╭─ Supplied data
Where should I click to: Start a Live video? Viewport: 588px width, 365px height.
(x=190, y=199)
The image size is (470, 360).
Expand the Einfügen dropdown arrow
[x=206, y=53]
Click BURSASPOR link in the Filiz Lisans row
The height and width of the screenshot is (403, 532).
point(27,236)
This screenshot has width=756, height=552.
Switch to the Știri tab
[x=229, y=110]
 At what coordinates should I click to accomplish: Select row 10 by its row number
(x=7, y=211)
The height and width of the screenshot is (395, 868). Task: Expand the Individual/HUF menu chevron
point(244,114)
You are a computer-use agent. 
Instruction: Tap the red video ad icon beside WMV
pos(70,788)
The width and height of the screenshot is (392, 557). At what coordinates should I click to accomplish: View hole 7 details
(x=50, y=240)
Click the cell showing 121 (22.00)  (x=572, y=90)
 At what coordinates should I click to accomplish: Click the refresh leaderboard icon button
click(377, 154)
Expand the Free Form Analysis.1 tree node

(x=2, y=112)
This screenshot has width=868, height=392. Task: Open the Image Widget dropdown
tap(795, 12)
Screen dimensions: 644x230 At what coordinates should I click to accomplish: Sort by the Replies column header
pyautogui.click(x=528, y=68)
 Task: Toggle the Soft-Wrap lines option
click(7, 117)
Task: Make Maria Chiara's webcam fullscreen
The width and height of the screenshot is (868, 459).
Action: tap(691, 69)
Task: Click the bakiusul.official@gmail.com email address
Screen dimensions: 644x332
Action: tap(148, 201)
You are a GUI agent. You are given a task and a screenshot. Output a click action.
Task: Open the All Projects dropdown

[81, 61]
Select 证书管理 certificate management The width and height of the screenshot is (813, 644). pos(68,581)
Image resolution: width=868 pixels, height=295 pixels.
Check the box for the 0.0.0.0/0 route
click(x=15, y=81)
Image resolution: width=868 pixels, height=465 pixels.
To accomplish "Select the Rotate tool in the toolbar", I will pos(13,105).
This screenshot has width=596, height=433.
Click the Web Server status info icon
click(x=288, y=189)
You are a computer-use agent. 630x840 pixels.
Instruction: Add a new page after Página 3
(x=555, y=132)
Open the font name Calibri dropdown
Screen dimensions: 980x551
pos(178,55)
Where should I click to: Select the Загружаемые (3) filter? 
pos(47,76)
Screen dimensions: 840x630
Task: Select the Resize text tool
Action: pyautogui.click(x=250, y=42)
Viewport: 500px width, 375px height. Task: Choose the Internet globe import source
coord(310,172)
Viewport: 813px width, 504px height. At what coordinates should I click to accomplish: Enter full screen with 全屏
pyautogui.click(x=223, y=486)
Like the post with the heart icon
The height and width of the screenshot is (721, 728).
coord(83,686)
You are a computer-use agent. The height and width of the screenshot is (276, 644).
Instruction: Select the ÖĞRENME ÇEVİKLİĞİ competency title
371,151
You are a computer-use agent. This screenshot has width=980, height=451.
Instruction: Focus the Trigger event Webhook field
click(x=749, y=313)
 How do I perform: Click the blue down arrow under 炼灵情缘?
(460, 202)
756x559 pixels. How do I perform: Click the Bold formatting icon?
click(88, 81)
╰─
- [Exercise description]
Go through the entries and copy every line with "computer".

- [Answer to the exercise]
You are a computer-use agent. 
You are a computer-use agent. 630x840 pixels.
You are a computer-use agent. The height and width of the screenshot is (276, 644).
You are a computer-use agent. This screenshot has width=980, height=451.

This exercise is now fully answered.